Our first view of Crater Lake is a stunning one. Pristine blue water in a deep, deep caldera, it is one of the deepest lakes in the world, and the sheer cliff sides remind us of our OTHER caldera, in Santorini. Volcanic eruption collapsed a 12,000-foot mountain some 7700 years ago, leaving a gypsum desert and a deep lake. No telling what happened to the folks living in the area, which there were. A series of glaciers finished the job.

We push on to Klamath Falls, expecting nothing special, and find a dog-friendly hotel. We do find, however, several pleasant surprises and one not so pleasant surprise.

Pleasant: Walking/biking trails that go all over the town of 6600 people. Ethan gets a proper evening walk and an even proper-er morning walk. I get some great early morning pictures.

Pleasant: Mr. B's Steakhouse. We anticipated a honky-tonk beer and steak hunting-guy restaurant, and we got a gourmet restaurant with some of the best steak and Veal Oscar (respectively) we'd ever eaten. (I know, I know...I can't eat salmon because of the ladders at Bonneville, but I don't mind eating a baby cow. Go figure. )A glass of Elk Cove Pinot finishes off the meal, and we headed back to the hotel-- Jacuzzi tub waiting for me.
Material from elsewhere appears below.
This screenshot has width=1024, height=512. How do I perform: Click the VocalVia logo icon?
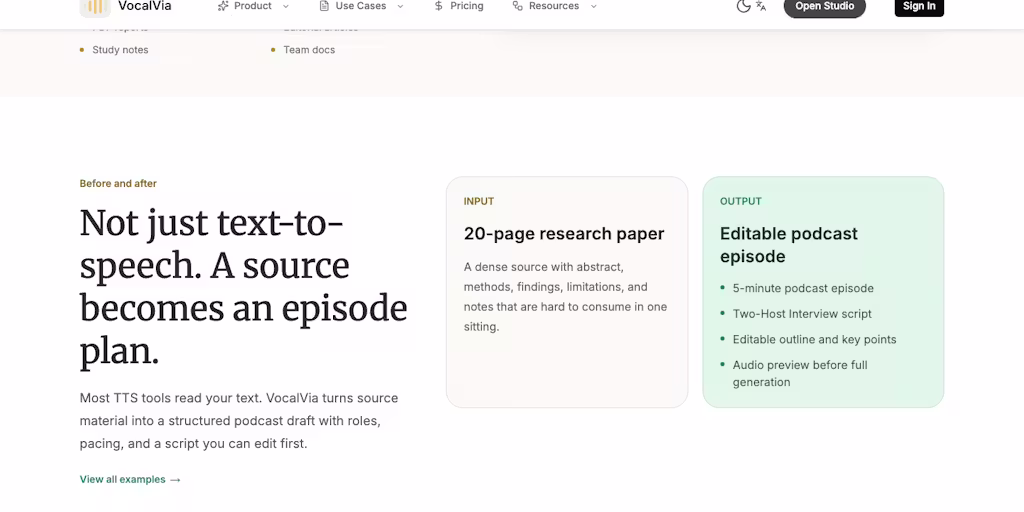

Not so pleasant: I turn on the tub - can't turn the shower off. Use the shower to fill the tub. Turn the shower off, start to hop in the Jacuzzi, and cannot turn the water off. It's draining without spilling over the rim, but just barely. We call the motel office, and I start bailing water with an ice bucket, soaking the bottoms of my pajamas in the process. Jim tries to take apart the shower head with a butter knife (of course we can't find the Swiss Army Knife).

We get another room, which we move to carrying our possessions like refugees, me in my pajamas and wet hair, Ethan on lead through the hotel parking lot. I'm tired. Jim's mad. Ethan's curious. The hotel night clerk is apologetic. We check into a new room. Then we discover in my attempt to turn on the jets for the Jacuzzi, I had actually turned on the water. Totally different operation from the shower. It was turned off. Jim laughs at me and I remind this man that he once threw his wallet away in Florida the morning after a healthy phone rant with Ray. (See previous post, "Hanging with the Hooligans," for the back story on these guys and their rants. )

No matter, no harm done, but in somewhere named Klamath Falls, I thought the water would never quit running. Tomorrow: Over the Cascades again, and on to Redding,


*I have been asked by Floyd to correct this statement. .He did NOT have a PhD, but HAD done all the work for it but the dissertation. Right, Floyd???